President Hassan Rouhani promised a thorough investigation into the “unforgivable error” of shooting down the plane. He spoke in a television address on Tuesday, the latest in a series of apologies from a leadership that rarely admits mistakes.

Judiciary spokesman Gholamhossein Esmaili said some of those accused of having a role in the plane disaster had been arrested, although he did not say how many or identify them.

Most of those on board the flight were Iranians or dual nationals. Canada, Ukraine, Britain and other nations who had citizens on the plane have scheduled a meeting on Thursday in London to consider legal action against Tehran.

The disaster and subsequent unrest comes amid one of the biggest escalations between Tehran and Washington since 1979.

Missiles launched at a U.S. base in Iraq killed an American contractor in December, an attack Washington blamed on an Iran-backed group. Confrontation eventually led to the U.S. drone strike on Jan. 3 that killed Qassem Soleimani, architect of Iran’s regional network of proxy militias.

Iran’s government was already reeling from the reimposition of sanctions by the United States, which quit an agreement with world powers under which Tehran would secure sanctions relief in return for scaling back its nuclear program.

SEEKING COMPLIANCE

Since Washington withdrew, Tehran has stepped back from its nuclear commitments and has said it would no longer recognize limits on enriching uranium.

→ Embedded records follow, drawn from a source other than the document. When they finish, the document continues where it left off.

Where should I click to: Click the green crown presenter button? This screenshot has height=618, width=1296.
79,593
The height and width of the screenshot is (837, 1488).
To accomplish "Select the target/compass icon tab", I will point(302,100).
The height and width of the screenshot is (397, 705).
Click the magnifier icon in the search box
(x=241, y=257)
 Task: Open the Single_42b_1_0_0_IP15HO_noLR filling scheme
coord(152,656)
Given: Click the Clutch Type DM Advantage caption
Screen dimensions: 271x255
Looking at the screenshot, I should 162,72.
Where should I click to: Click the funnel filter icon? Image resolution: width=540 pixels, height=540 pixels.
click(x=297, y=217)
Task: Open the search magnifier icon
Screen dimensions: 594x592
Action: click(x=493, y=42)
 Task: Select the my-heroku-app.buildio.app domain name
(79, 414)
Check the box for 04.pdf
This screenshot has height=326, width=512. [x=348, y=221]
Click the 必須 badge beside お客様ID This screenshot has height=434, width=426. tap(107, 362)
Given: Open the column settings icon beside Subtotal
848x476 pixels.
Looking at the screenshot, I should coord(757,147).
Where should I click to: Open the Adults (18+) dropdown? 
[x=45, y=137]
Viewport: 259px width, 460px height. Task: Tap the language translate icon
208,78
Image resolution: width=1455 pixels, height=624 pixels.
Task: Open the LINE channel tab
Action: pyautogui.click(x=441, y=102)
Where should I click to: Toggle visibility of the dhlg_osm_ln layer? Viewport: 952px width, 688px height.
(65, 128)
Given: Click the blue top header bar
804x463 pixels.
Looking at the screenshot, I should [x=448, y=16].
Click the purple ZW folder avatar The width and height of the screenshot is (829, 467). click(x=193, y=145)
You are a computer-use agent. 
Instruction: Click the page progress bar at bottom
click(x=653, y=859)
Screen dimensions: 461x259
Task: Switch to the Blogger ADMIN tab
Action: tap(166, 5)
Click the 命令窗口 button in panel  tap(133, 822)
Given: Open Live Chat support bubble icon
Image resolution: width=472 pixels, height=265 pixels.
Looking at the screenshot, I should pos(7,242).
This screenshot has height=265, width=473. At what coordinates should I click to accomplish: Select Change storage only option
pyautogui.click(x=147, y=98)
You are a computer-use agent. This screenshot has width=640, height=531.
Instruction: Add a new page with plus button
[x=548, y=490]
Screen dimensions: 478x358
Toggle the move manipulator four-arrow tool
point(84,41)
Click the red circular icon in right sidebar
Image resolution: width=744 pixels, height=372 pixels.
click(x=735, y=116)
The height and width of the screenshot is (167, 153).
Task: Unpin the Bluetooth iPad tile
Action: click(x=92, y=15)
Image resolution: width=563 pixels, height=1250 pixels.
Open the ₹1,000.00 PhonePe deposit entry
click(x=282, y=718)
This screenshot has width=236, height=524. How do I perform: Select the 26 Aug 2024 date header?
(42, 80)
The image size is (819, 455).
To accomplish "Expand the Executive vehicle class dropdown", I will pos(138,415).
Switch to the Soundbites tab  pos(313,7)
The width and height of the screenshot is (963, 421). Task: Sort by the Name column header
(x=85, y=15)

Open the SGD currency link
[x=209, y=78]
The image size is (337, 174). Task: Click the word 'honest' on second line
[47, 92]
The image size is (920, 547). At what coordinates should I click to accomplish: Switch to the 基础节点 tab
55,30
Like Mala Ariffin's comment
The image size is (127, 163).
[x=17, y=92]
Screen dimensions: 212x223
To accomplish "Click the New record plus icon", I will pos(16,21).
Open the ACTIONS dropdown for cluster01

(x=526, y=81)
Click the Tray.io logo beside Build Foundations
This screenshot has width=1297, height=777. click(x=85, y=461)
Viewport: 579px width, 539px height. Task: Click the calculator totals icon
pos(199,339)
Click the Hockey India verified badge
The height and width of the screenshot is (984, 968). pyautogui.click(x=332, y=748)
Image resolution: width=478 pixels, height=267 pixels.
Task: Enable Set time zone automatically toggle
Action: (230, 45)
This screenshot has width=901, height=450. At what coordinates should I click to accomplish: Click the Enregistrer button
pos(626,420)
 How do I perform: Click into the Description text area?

After months of threatening to act, European signatories to the deal, France, Britain and Germany, activated the agreement’s dispute mechanism on Tuesday.

The European Union’s top diplomat said the European move aimed to bring Tehran bank to compliance, not impose sanctions.

Iran’s leaders have been facing a powerful combination of pressure both at home and abroad.

Just two months ago, Iran’s authorities put down anti-government protests, killing hundreds of demonstrators in what is believed to be the most violent crackdown on unrest since the 1979 revolution.

Elsewhere in the Middle East, where Iran has wielded influence through a network of allied movements and proxies, governments that include powerful Iran-sponsored armed factions have faced months of hostile demonstrations in Lebanon and Iraq.

Iran’s president said in his address that those responsible for shooting down the plane would be punished, describing the military’s admission of its mistake “a good first step.”

Rouhani also said the government would be accountable to Iranians and those nations who lost citizens. Iranian state television said aviation officials from Canada, which had 57 citizens on the doomed flight, as well as from Iran and Ukraine, met in Tehran on Tuesday to discuss the investigation.